I am sure that a sub-editor who wrote the headline thought that it was logical. It was not.  Of course they Trump's tariffs do not make sense. These aren't economic weapons, tools, policies or strategies. Instead, they are, at best, weapons of political economic warfare brought into action as Trump seeks to exercise global power via intimidation. At worst, they are just weapons of direct warfare, intended to impose US tyranny on other states without conventional weapons ever being used.
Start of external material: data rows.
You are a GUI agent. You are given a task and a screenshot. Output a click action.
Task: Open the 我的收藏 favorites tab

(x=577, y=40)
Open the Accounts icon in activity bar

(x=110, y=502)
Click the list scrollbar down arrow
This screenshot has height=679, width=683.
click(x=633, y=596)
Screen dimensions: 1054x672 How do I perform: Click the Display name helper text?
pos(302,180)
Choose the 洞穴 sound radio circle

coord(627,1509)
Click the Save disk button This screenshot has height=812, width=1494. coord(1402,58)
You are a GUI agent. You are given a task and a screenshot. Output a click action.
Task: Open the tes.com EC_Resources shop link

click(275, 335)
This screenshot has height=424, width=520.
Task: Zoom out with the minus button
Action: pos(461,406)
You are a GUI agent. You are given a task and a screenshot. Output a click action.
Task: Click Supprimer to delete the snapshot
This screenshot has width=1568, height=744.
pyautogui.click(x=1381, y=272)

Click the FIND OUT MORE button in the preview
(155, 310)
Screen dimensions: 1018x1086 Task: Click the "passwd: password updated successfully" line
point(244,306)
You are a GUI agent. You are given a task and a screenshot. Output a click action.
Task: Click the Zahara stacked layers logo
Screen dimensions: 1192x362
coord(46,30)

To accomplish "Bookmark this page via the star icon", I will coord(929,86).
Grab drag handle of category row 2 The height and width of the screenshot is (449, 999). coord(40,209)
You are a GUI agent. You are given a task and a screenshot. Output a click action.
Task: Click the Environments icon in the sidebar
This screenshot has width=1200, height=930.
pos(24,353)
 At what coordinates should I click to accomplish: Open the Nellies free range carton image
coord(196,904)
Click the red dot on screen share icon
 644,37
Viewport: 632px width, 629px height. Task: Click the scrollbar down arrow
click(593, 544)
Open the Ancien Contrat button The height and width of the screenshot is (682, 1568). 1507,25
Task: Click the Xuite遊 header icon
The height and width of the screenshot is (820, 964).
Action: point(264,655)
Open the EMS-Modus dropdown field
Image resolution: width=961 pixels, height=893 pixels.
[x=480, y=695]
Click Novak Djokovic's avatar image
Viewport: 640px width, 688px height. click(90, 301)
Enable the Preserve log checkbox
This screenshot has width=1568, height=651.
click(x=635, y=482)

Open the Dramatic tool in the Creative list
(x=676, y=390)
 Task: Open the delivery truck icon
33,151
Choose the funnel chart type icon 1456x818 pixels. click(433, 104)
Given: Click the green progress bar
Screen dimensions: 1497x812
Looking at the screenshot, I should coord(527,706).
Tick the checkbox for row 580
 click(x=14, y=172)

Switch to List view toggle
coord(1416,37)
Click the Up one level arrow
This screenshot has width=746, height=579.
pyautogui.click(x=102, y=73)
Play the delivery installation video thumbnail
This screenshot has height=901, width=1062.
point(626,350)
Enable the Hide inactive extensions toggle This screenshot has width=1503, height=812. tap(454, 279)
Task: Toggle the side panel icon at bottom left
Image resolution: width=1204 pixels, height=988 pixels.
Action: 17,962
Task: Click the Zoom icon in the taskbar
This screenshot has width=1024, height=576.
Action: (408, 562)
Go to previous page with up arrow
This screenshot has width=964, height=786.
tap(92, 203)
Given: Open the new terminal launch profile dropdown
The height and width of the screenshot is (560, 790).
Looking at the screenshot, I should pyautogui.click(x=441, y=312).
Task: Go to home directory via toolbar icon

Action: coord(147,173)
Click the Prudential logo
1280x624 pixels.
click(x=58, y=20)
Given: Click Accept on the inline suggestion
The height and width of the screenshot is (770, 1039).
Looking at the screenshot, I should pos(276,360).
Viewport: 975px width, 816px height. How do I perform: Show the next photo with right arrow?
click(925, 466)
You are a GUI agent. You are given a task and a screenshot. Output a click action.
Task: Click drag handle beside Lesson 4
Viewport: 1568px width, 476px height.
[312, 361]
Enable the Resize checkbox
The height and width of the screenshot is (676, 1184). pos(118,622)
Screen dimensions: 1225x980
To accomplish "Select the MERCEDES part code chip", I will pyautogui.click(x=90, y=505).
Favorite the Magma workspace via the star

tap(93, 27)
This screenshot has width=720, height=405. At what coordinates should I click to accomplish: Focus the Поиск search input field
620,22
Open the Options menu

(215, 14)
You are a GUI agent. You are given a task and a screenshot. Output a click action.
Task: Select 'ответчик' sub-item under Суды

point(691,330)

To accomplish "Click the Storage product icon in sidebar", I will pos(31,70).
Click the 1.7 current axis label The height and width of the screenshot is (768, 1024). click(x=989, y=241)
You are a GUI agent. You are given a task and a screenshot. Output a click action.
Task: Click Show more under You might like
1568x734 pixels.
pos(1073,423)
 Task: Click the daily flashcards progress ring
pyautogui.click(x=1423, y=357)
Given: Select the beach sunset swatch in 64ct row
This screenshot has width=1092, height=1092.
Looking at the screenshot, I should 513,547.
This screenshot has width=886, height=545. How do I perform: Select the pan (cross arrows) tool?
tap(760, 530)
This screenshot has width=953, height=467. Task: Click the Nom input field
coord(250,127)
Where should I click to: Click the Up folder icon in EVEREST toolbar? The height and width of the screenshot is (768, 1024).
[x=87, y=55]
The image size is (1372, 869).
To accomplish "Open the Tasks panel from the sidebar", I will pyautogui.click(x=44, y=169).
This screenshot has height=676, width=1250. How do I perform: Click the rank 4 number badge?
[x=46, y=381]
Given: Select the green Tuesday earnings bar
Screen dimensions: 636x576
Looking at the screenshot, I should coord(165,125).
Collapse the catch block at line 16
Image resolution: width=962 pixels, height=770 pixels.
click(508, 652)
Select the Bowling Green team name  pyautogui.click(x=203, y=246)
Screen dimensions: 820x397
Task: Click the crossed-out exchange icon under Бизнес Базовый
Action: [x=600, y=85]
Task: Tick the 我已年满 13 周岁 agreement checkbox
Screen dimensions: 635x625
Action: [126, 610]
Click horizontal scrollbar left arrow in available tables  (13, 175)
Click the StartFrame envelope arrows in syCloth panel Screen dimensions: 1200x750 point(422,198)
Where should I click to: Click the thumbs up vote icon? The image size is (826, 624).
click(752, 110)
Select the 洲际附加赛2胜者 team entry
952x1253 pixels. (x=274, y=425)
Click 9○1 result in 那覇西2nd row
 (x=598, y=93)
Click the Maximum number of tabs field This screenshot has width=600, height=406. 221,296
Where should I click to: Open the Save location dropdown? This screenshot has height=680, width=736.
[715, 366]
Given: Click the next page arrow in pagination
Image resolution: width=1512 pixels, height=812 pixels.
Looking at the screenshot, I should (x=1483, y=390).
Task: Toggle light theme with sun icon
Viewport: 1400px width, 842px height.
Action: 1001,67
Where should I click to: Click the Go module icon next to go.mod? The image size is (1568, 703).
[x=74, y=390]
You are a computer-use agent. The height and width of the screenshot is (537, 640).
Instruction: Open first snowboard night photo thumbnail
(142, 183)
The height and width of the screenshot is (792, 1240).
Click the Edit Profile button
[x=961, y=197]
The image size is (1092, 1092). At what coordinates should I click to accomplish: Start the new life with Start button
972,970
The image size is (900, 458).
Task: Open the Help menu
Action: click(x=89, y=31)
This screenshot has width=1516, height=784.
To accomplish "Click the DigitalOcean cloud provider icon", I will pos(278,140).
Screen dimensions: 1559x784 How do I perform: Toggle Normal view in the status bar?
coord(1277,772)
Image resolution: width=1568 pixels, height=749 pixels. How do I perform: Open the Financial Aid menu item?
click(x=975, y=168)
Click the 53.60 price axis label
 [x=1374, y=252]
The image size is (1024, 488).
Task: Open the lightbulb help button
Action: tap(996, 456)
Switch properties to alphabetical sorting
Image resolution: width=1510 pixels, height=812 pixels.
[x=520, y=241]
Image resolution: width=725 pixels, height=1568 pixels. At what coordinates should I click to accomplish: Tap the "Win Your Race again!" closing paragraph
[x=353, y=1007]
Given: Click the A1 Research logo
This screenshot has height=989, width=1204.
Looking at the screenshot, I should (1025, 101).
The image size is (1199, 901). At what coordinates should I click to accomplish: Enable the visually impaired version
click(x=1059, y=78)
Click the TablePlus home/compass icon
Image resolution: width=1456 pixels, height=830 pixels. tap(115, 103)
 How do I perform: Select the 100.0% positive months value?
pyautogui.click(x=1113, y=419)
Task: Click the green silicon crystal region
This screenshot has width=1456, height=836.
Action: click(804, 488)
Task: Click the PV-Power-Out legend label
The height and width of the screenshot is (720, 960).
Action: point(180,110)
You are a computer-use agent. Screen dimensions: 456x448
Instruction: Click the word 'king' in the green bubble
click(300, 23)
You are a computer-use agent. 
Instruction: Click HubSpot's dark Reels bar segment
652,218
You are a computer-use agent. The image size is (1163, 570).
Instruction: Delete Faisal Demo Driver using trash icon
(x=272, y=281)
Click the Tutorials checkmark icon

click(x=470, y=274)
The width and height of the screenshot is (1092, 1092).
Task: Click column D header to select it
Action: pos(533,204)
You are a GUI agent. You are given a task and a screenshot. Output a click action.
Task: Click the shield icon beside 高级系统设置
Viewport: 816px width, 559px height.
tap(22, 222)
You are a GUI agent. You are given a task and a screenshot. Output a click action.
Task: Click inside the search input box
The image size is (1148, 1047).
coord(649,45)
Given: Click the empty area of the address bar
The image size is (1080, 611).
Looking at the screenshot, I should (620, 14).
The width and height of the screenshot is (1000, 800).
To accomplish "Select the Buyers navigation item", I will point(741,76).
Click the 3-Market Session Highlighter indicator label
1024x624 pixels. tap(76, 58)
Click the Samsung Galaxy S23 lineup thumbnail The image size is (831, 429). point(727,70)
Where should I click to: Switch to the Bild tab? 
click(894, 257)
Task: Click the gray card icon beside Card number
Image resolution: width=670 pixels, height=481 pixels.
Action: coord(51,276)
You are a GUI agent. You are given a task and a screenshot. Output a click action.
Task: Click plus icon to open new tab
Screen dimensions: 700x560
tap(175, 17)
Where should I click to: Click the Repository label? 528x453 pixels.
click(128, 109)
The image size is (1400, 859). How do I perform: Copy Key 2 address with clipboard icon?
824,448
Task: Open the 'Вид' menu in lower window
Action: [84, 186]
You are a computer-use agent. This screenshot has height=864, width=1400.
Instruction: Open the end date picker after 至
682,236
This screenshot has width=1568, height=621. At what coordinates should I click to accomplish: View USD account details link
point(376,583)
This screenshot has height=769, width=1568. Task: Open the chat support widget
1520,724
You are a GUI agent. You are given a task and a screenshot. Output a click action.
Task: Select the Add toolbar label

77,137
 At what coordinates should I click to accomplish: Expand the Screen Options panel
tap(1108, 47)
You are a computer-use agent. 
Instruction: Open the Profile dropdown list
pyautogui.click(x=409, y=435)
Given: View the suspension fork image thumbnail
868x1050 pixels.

Let me explain, albeit briefly.

The assumption that there is anything economically rational about what Trump is doing is shattered by the fact that it is clear that what is happening is not a tariff war, but a battle being waged by the USA against the economic consequences of it being possessed of the richest and most powerful economy in the world, combined with it being the creator of the world's reserve currency, meaning it has been able, for decades, to fund its excess consumption, from which the people of the USA have benefited enormously, by running trade deficits with countries around the world for which the USA has not needed to make settlement because the world has been willing to take and hold dollars that they never redeem in exchange for massively subsidising the US lifestyle in this way.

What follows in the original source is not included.